На Западе этот общественный слой в значительной мере определяет моду на писателя, его статус и коммерческий успех. Успехом (в том числе коммерческим) писатель (там) пользуется. Только в каталоге Библиотеки иностранной литературы (в Москве) можно обнаружить более двух десятков наименований его книг. Многие из них переиздавались. Причем не по одному разу. И (!) ни одна не переведена на русский язык. Вернее, теперь переведена — одна, и, скорее всего, издать ее будет непросто…


Переведен так называемый черный городской роман — «Пешка в воскресенье» (Nada еп el domingo), написанный в 1987 году. Он, безусловно, репрезентативен. Однако то же самое можно сказать и о любом другом его романе. Может быть, правильнее было бы начать переводить с самого первого («Баллада о хулиганах», 1965) и дальше идти в хронологическом порядке? Но свою роль сыграла концовка «Пешки», неожиданно и в то же время естественно (как привычный вывих) обрывающая повествование на той же ноте, с которой оно начинается. Интересна и сама фактура — мгновенные, импрессионистичные зарисовки повседневной неустроенности бытия. Расслаивающиеся на отдельные эпизоды, случайные, они исподволь работают на сверхзадачу, обнаруживающую себя в том, что в романе тошно всем. Ведь речь о неустроенности не обстоятельственной, а «экзистенциальной». И невольно перебрасываешь мостики к «Тошноте» Сартра.

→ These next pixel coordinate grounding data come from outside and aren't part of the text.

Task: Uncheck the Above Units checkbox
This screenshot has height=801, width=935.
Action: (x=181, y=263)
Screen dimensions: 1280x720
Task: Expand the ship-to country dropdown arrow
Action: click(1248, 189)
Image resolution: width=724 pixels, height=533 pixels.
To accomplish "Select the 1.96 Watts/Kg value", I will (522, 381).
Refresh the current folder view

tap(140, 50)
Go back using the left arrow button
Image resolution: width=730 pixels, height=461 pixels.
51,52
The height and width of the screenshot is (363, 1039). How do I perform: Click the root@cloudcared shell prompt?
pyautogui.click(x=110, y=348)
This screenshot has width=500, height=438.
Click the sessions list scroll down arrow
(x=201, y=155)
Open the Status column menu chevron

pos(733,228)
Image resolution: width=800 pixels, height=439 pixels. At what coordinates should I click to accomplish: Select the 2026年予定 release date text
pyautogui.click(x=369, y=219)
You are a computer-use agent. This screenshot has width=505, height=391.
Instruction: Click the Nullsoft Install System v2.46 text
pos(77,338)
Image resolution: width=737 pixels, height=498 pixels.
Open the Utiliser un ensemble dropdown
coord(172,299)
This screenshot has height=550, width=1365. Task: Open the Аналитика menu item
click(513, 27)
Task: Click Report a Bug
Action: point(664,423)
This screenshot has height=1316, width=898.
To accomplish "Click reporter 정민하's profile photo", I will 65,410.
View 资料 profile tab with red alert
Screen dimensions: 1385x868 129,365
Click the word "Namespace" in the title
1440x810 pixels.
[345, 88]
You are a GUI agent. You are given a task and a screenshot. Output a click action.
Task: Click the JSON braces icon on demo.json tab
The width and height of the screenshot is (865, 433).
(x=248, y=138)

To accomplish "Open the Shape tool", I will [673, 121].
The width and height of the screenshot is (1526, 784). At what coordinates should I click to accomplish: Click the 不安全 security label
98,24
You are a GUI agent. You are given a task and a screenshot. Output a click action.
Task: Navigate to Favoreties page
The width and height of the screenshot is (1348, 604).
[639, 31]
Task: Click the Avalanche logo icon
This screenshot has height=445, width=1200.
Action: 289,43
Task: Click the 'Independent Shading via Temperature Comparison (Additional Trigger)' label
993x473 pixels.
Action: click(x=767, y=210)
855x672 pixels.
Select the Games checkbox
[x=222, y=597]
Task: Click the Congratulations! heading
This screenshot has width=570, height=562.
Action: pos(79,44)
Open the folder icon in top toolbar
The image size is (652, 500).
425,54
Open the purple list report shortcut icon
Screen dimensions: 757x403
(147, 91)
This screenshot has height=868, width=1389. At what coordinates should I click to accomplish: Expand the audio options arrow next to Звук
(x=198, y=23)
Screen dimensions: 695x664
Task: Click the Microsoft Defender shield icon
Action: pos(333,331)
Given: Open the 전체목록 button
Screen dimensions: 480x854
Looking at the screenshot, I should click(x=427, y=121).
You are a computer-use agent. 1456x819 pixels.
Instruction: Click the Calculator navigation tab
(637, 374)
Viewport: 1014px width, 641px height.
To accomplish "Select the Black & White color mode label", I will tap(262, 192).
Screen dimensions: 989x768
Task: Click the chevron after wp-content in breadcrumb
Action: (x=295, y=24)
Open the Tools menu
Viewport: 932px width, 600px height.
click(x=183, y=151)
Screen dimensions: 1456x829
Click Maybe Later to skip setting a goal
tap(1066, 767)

Сартр в романе действительно упоминается. Однако Умбраль по-другому относится к изобразительным средствам. И главный герой у него другой: Болеслао — бухгалтер, всю жизнь сводивший дебет с кредитом. Занятие, в первую очередь требующее не саморефлексии, а здравого смысла и аккуратности. Если он включен в какую-то глобальную историю идей, то лишь как «без вины виноватый». Бухгалтерские книги разлинованы как шахматные доски. На том он и держался: перешагивал с клеточки на клеточку, пока не оказался (досрочно) на пенсии (на свободе). Это ничем особо не выдающийся человек. Такой как все. Поэтому и называть его можно как угодно. Он сам легко переименовывает себя, присваивая имя смешного, но грустного циркового клоуна, которого напомнил своему приятелю, неловко споткнувшись на выходе из бара и выронив из рук бутылку вина. Акценты явно смещены в сторону «вечного» — человека как такового, «без определенных занятий», почти без свойств, к тому же застигнутого барахтающимся в своем одиночестве в воскресенье.

Давление «социальной материи» (насколько возможно) вынесено за скобки. И, тем не менее, она давит. Может быть, все дело в возрасте? По сравнению с персонажами предыдущих романов герой постарел. Поэтому в каком-то смысле даже в порядке вещей, что его «Беатриче» исполнилось (на момент их встречи) лет восемь или десять, а из всего хрестоматийного платоновского диалога в памяти сохранилась лишь одна фраза («любовь — это стремление зачать в красоте»). Бухгалтер не обделен эстетическим чувством. Иногда он думает, что «способен на большее» и тянется к «богеме», не подозревая, что ее уже давно называют по-другому.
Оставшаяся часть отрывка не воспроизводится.